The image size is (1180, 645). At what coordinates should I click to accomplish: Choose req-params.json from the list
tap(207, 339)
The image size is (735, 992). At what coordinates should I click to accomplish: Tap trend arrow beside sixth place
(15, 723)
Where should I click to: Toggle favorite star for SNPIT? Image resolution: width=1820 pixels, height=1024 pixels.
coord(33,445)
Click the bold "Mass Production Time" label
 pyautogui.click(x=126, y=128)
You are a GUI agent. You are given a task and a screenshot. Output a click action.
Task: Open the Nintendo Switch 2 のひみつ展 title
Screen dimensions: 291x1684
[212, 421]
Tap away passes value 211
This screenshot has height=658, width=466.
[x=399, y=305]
__________________________________________________
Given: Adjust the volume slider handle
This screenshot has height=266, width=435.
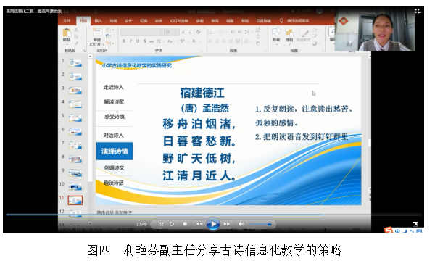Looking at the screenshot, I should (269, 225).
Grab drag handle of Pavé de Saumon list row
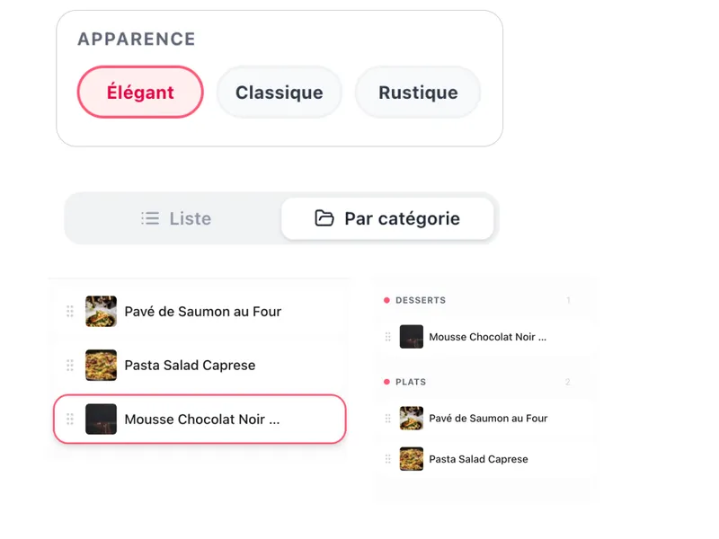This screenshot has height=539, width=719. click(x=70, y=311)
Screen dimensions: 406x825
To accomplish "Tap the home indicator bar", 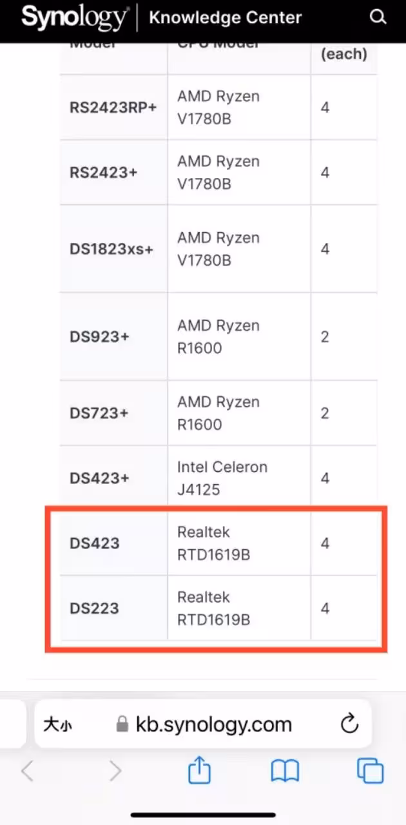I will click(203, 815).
__________________________________________________
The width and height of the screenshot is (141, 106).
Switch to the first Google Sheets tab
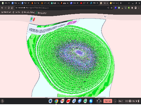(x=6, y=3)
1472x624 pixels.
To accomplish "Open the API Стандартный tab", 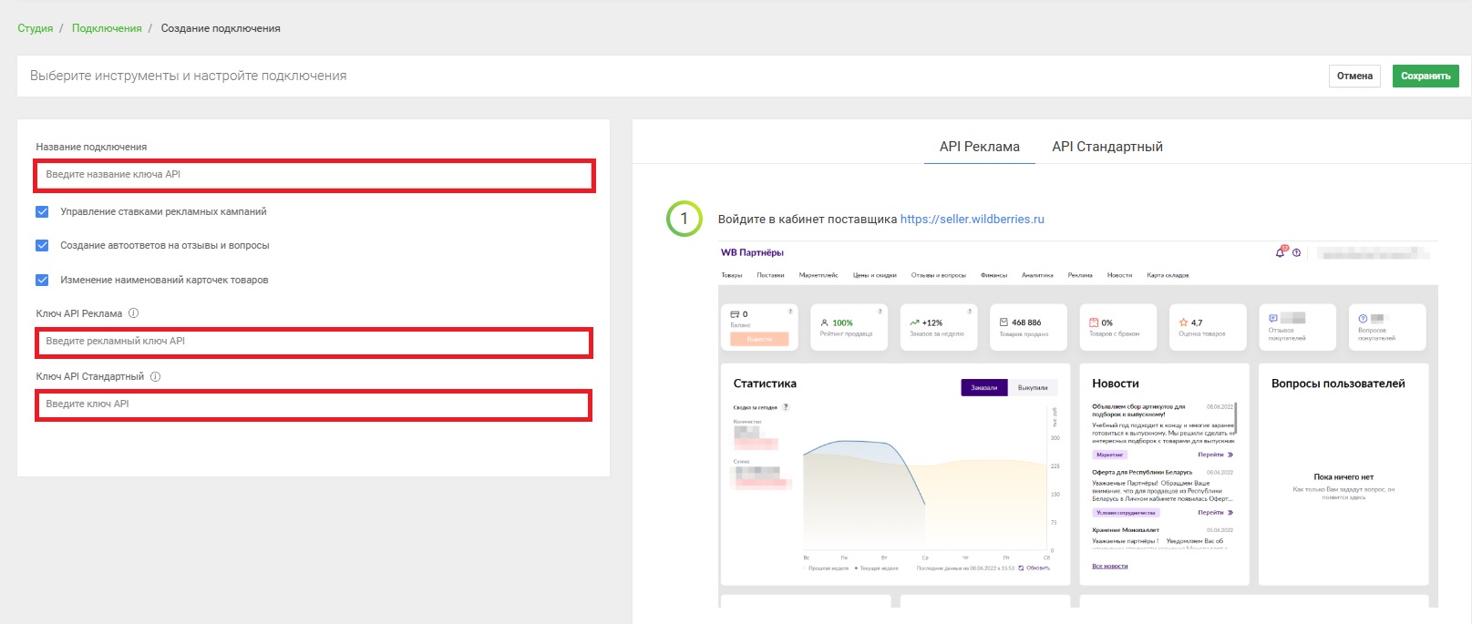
__________________________________________________
» Set task:
Write out everything from the line containing "The image size is (735, 992)." down to the line containing "pyautogui.click(x=126, y=128)", including both of those lines, with nothing changed.

» Answer to the exercise:
The image size is (735, 992). At what coordinates should I click to accomplish: Tap trend arrow beside sixth place
(15, 723)
Where should I click to: Toggle favorite star for SNPIT? Image resolution: width=1820 pixels, height=1024 pixels.
coord(33,445)
Click the bold "Mass Production Time" label
 pyautogui.click(x=126, y=128)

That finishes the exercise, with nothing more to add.